The other day when I was swimming laps, I surprised myself when halfway down the lap lane, I stopped. I stopped suddenly and for no apparent reason. As I stopped, I pondered, “Why did you stop, Julie?” I responded to myself, “I wondered that, too.” And, so, I pondered some more, “Why did I stop?”

I had everything I needed:
• Decades of swimming experience (swim team, teaching swimming lessons, and coaching swim teams);
• The optimal setting (I had a calm, outdoor pool all to myself on a perfect summer evening);
• The right tools for the job (fins, paddles, kickboard, and my skills)

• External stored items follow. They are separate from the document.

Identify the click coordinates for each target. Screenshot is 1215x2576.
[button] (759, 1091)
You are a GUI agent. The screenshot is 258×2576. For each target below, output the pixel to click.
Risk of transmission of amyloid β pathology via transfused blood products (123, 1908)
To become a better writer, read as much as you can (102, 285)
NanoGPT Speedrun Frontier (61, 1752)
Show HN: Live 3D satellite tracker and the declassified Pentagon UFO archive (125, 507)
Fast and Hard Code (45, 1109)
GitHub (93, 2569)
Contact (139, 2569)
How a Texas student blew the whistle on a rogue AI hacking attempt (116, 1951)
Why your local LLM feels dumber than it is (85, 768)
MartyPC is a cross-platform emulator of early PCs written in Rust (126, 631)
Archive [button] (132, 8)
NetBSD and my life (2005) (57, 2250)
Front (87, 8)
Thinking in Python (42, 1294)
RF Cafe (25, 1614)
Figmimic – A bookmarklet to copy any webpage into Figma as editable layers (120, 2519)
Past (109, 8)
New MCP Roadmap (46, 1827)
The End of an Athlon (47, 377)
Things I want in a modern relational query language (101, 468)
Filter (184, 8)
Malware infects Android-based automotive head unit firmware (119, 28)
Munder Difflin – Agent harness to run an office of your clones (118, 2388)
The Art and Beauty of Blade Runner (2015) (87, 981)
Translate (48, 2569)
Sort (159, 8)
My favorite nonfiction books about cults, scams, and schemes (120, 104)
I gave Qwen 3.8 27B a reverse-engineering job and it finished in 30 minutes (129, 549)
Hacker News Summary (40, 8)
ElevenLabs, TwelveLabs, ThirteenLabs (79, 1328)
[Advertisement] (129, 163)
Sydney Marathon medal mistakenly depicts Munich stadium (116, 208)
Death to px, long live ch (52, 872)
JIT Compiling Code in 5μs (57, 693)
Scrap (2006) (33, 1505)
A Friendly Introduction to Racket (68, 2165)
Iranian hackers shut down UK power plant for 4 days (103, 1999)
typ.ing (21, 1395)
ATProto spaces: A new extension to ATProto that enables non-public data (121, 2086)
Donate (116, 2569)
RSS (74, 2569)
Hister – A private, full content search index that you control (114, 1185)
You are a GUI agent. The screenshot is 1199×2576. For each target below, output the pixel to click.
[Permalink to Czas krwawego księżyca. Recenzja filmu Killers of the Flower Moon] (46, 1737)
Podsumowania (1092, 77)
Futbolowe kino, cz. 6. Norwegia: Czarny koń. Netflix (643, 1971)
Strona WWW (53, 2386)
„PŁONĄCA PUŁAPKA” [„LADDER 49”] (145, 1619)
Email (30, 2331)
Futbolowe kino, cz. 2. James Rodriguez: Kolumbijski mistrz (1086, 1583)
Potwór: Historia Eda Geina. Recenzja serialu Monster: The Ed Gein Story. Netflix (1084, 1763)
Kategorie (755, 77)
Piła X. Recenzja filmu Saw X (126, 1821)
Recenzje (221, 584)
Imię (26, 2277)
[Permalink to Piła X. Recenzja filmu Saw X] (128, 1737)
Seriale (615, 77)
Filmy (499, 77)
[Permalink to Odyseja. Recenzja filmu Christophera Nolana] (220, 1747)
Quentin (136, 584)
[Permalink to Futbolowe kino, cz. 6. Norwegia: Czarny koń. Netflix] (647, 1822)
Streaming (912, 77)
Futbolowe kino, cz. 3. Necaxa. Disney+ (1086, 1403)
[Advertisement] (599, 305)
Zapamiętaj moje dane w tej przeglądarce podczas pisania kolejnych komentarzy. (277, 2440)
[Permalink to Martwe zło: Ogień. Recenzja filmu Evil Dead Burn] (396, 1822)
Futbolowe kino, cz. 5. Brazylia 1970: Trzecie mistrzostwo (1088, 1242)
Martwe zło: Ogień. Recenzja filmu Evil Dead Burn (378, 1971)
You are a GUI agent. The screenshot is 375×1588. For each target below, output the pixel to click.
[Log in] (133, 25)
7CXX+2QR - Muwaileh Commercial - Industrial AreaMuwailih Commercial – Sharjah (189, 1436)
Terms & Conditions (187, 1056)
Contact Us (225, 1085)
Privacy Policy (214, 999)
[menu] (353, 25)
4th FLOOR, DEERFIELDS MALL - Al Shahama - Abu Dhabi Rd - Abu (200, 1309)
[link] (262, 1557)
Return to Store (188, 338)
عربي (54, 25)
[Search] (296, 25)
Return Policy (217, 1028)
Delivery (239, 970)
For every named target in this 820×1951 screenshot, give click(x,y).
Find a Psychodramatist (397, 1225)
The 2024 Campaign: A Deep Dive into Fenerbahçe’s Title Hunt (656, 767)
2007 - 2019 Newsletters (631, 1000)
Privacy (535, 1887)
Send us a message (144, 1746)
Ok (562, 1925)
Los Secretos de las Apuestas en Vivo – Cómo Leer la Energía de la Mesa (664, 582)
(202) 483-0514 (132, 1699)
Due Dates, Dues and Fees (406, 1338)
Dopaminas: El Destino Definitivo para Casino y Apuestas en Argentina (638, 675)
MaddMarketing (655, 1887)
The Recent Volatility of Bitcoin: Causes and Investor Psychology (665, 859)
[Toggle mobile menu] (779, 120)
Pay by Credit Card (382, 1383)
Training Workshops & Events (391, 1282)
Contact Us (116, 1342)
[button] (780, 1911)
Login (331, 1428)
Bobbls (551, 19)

I took a deep breath and made myself open to some answers.

Stopping mid-flow

I likened my stopping mid-lap to how in life I have stopped mid-flow. I have sometimes stopped in the middle of a project or what I was working on to assess my progress, reassess the process I’m using, and then tweak as necessary. I have also found myself experiencing a bit of procrastination on some projects. And, while procrastinating, I have thought about the best way to proceed and at times, worried about the possible outcomes. The “what if’s.

I pride myself on having the patience for research when trying to figure out the exact right tool for my business. Such as which payment tool to use, which scheduling platform is the best for my business, and which CRM (Customer Resource Management) to use. Researching, analyzing, and weighing all options are skills of a reasonable, logical person and business owner.

Over thinking and wellbeing

However, sometimes over thinking and weighing options ad nauseam can wreak havoc on my psyche, my relationships, and my well being. It is advantageous to make sure I’m taking the right steps and risks. However, when there is too much of thinking and ruminating, it can become debilitating. It can become a severe case of “analysis paralysis.”

Here is the funny part… And, I am an improvisor. Planning, thinking, procrastinating, stalling are not typical characteristics of an improvisor. (I trained at The Second City in Chicago in the 1990’s and even coach individuals and business owners how to incorporate improv into their lives, businesses, and as an effective communication tool.)

I thought about these thoughts over the next few days.

And then, voila, by chance, or by a serendipitous pull from the Universe, I reached for a book on my nightstand. I keep a stack of various books on my nightstand so that I am ready for whatever reading material strikes my fancy.

I opened up the book, “Originals…How Non-Conformists Move the World” by Adam Grant to a seemingly random page on the topic of “Procrastination—The Discipline of Delay.” P. 97

The Discipline to Delay. Procrastination turns out to be a common habit of creative thinkers and great problem solvers…Procrastination may be particularly conducive to creativity when it leaves us solving problems at moments where we’re unfocused.

Looking at the big picture

I am reminded that everything is done in its time. It is important to let an idea percolate a bit. Sometimes we need to pause, take a step back, and look at the big picture. As I write this, I am aware of the difference between percolating and ruminating. One is allowing an idea to develop. The other is lamenting over what could have or should have been done.

Taking time to pause, reflect, and admire where I have been and what I have accomplished is indeed a part of the process and leads toward progress.

Pause if you need to, ruminate on those fabulous ideas, and be sure to take action. You will see progress.

And, you just might enjoy the process along the way as you allow your ideas and dreams to percolate.